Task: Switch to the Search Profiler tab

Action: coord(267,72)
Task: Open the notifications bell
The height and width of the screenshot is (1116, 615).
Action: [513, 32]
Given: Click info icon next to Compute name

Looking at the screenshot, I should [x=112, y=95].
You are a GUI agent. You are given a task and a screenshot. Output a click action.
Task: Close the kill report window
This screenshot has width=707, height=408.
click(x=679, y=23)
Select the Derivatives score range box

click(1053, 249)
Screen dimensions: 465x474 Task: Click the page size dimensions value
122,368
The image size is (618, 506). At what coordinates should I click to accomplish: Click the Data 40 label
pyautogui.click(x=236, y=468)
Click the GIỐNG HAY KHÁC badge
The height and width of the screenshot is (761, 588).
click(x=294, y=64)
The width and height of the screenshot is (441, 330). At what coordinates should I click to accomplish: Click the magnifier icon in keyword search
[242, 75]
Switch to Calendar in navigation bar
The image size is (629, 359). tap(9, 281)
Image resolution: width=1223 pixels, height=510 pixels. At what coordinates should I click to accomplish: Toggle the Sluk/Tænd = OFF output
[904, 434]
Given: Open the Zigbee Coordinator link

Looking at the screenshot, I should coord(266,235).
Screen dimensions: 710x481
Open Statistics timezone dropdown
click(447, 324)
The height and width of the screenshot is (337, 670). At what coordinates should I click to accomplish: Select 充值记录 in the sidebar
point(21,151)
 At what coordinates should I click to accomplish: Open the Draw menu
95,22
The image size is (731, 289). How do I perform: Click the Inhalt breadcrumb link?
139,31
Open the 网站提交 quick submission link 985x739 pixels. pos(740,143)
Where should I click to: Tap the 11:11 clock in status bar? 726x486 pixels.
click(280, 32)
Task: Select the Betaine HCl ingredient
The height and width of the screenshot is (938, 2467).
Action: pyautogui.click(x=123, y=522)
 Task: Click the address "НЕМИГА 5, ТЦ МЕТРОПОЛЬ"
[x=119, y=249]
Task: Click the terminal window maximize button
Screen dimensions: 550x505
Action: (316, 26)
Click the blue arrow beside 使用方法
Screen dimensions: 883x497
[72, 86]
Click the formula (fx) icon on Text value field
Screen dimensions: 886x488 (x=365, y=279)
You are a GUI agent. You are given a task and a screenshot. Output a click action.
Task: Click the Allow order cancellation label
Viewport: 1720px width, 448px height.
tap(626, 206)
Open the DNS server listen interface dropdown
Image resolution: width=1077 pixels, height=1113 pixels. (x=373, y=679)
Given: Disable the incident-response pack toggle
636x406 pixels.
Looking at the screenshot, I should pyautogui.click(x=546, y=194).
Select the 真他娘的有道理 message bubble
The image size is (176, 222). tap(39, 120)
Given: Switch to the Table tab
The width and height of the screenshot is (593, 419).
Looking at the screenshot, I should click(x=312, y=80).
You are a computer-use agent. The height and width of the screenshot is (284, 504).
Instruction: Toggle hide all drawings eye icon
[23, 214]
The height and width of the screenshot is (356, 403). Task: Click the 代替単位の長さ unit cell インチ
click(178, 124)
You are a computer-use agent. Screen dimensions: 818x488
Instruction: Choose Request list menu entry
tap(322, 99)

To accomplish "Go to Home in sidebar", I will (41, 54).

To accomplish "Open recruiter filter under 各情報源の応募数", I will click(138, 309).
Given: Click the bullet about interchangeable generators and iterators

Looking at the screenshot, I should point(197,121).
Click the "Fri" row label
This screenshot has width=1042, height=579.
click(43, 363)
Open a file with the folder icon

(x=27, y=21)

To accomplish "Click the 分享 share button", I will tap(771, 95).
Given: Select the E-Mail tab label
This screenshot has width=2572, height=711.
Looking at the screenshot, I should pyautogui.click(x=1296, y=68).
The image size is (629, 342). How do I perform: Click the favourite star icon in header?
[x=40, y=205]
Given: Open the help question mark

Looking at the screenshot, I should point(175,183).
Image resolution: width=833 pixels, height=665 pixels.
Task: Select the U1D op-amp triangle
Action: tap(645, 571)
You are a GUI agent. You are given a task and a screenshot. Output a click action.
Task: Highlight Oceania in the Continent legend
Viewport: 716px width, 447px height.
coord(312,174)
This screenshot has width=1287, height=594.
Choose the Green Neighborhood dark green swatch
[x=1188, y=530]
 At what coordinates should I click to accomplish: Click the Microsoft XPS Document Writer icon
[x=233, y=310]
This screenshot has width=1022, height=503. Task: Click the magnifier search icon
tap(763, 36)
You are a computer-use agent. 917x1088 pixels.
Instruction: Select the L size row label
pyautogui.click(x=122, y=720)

.....

## ABOUT THIS EXERCISE
Say how many lines in the entries contain the string "computer". Nothing else belongs in the reply.

## EXPECTED ANSWER
3